Rocky is an extremely intelligent dog with a high drive and desire to please, so work is the best way to interact with him. Rocky is not a dog who needs or really desires much physical affection and there is his problem. When faced with petting or close physical contact from someone who has not spent weeks gaining his trust, Rocky resorts to using his teeth to communicate that he is uncomfortable and would like to stop the interaction. He accumulated several “bite incidents” during his several-months-long stint at the shelter, including during a brief adoption where he was returned after a week or two. His early warning system was likely ignored and maybe even punished so there is very little time between realizing he is uncomfortable and when he communicates it. He is also unable to live with cats. These things are why a “normal” home life for Rocky is virtually unachievable.
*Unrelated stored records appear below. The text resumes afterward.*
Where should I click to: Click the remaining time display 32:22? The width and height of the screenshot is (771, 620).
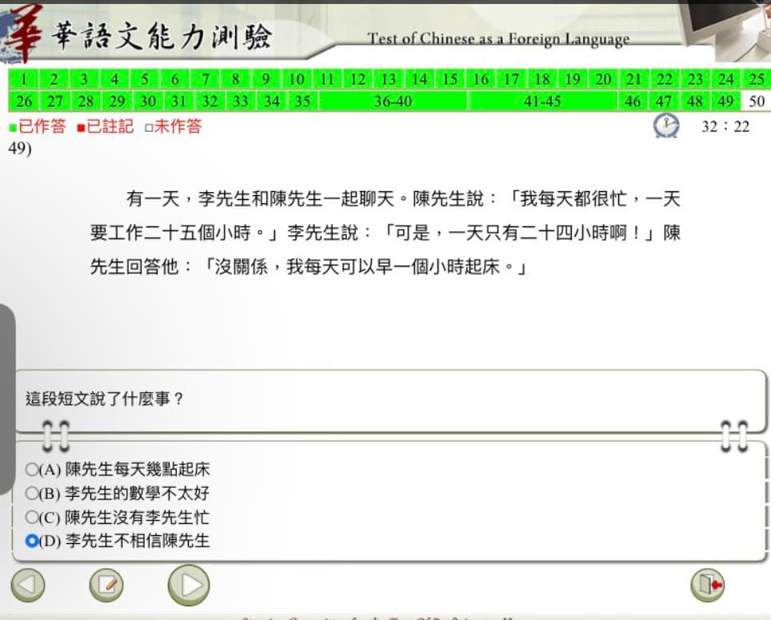click(x=725, y=127)
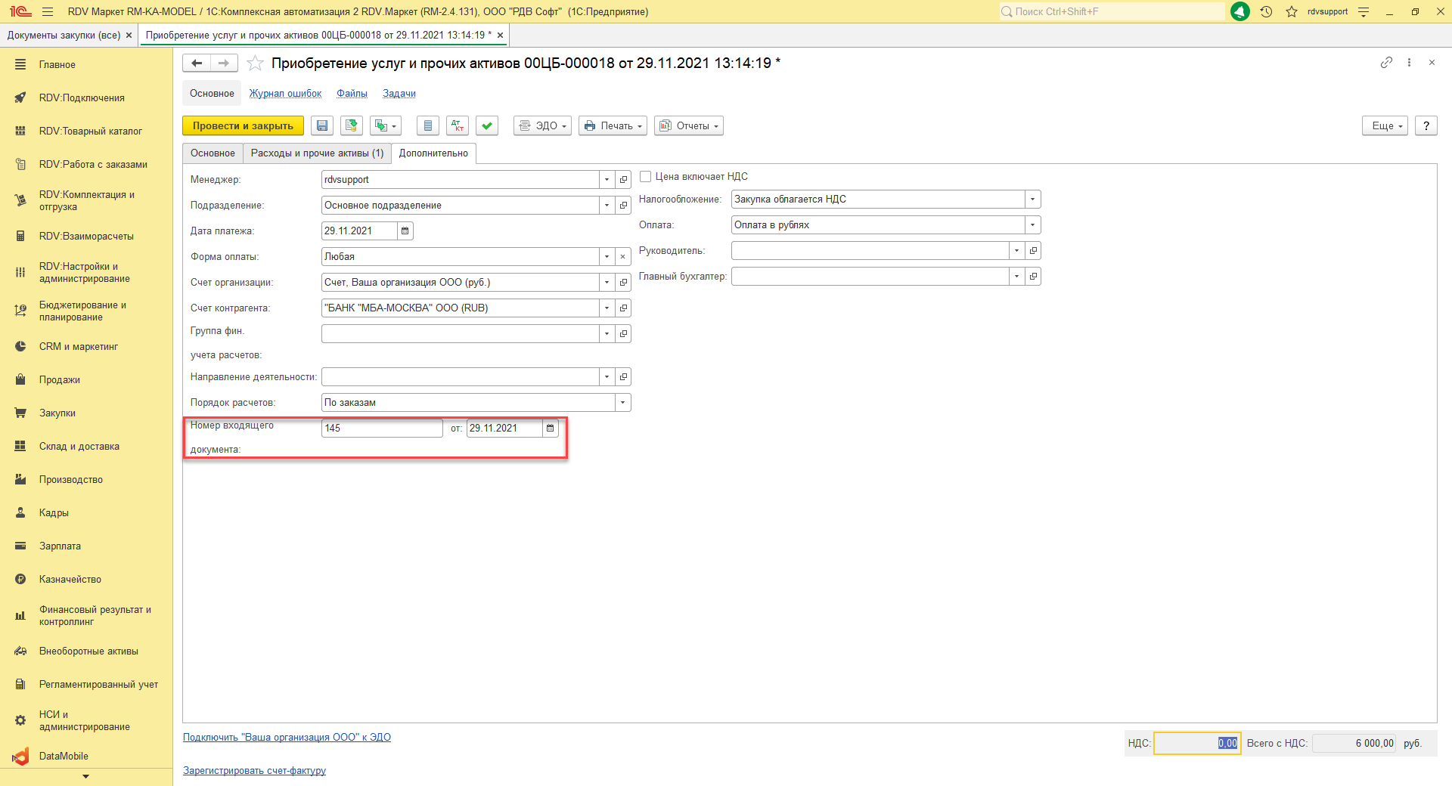Screen dimensions: 1452x786
Task: Click the green checkmark icon
Action: (x=487, y=126)

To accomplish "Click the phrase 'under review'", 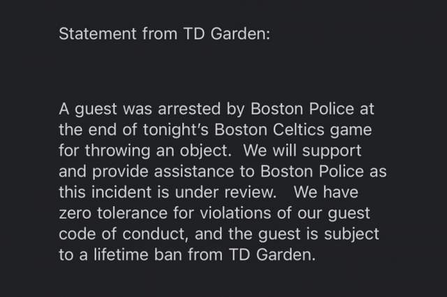I will click(x=225, y=192).
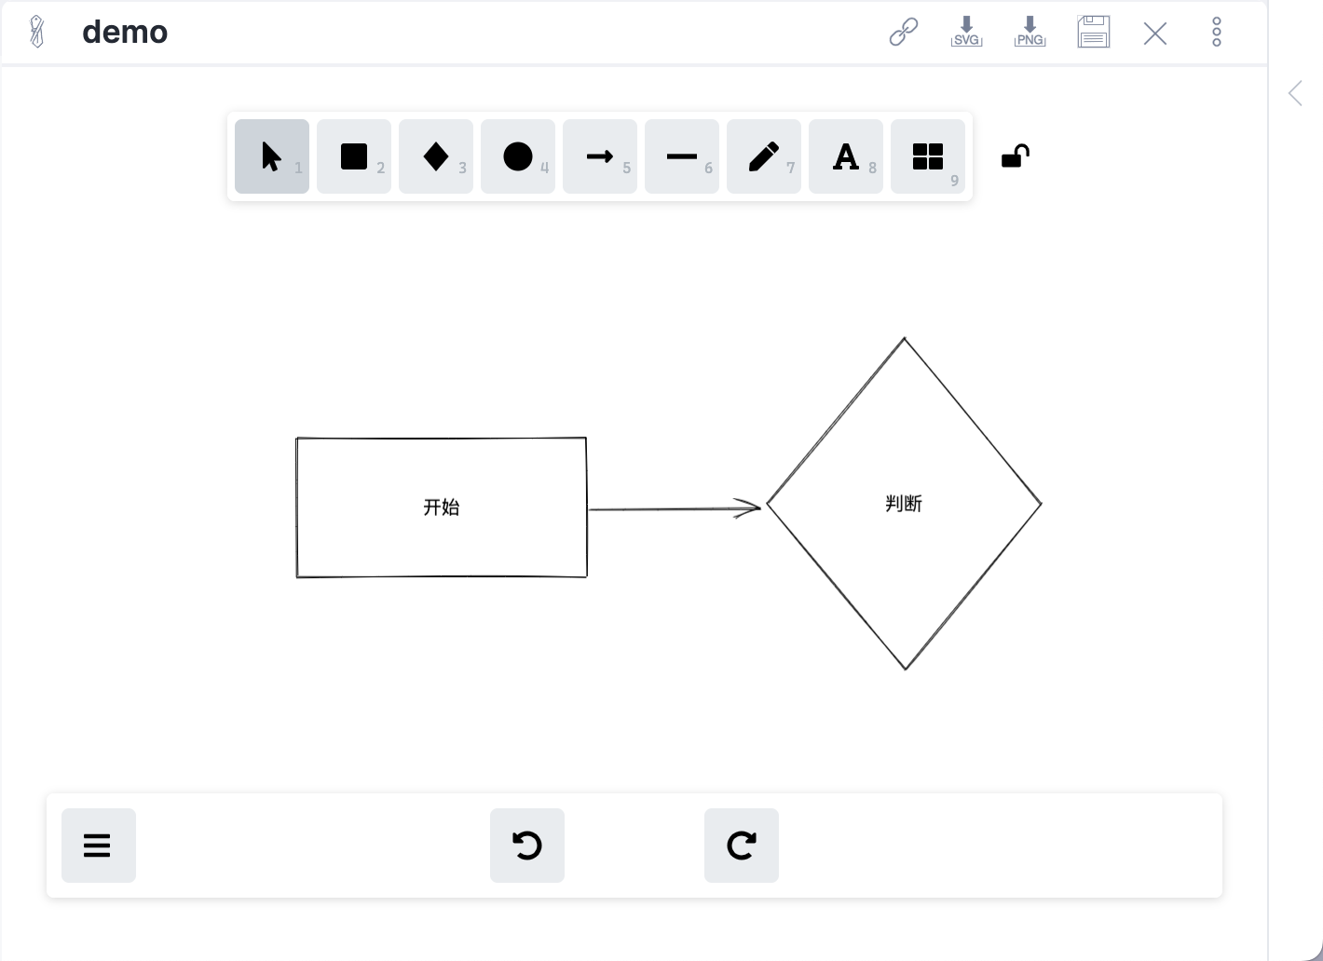Viewport: 1323px width, 961px height.
Task: Open the shape library tool
Action: pos(928,156)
Fortunately, in his youth, he was something of a savant with young, overzealous dogs who didn’t know how to play appropriately with others. Rocky was dog social and has a very rough and tumble play style. This combined with his never ending energy made him the perfect one to teach other dogs how to be a dog. Even after I adopted him, Rocky continued to spend days at the shelter in order to play with young dogs still waiting to be adopted and help them burn off pent up energy.

With Rocky’s intense working drive and intelligence, he has learned a lot that’s made his life and ours much easier. He is clicker trained and he is also incredibly toy-motivated! He loves his jolly ball and will do just about anything for it. All his training sessions are interspersed with plenty of fetch and tug to keep him engaged and happy. Games of fetch are how Rocky learned to tolerate, and even enjoy, care tasks like bathing and brushing. He is also muzzle trained (that one was accomplished with toys and treats).

Another favorite of Rocky’s is water. It really doesn’t matter what kind of water, in a bowl, a stream, a kiddie pool, an actual pool, or a puddle. Rocky will play, wallow, and try to swim in ANY kind of water. He has a neoprene dolphin toy that is his favorite water fetch toy.

With time, Rocky has become less open to unknown dogs in his personal bubble. He still helps with teaching foster dogs neutrality but he has become very dog selective. He likes his sisters, but is happy to keep his distance from new dogs and just be a distraction while they work on training. He will always have a place here and his story will hopefully serve to illustrate the importance of proper socialization for puppies and meeting dogs where they are instead of where we may want them to be.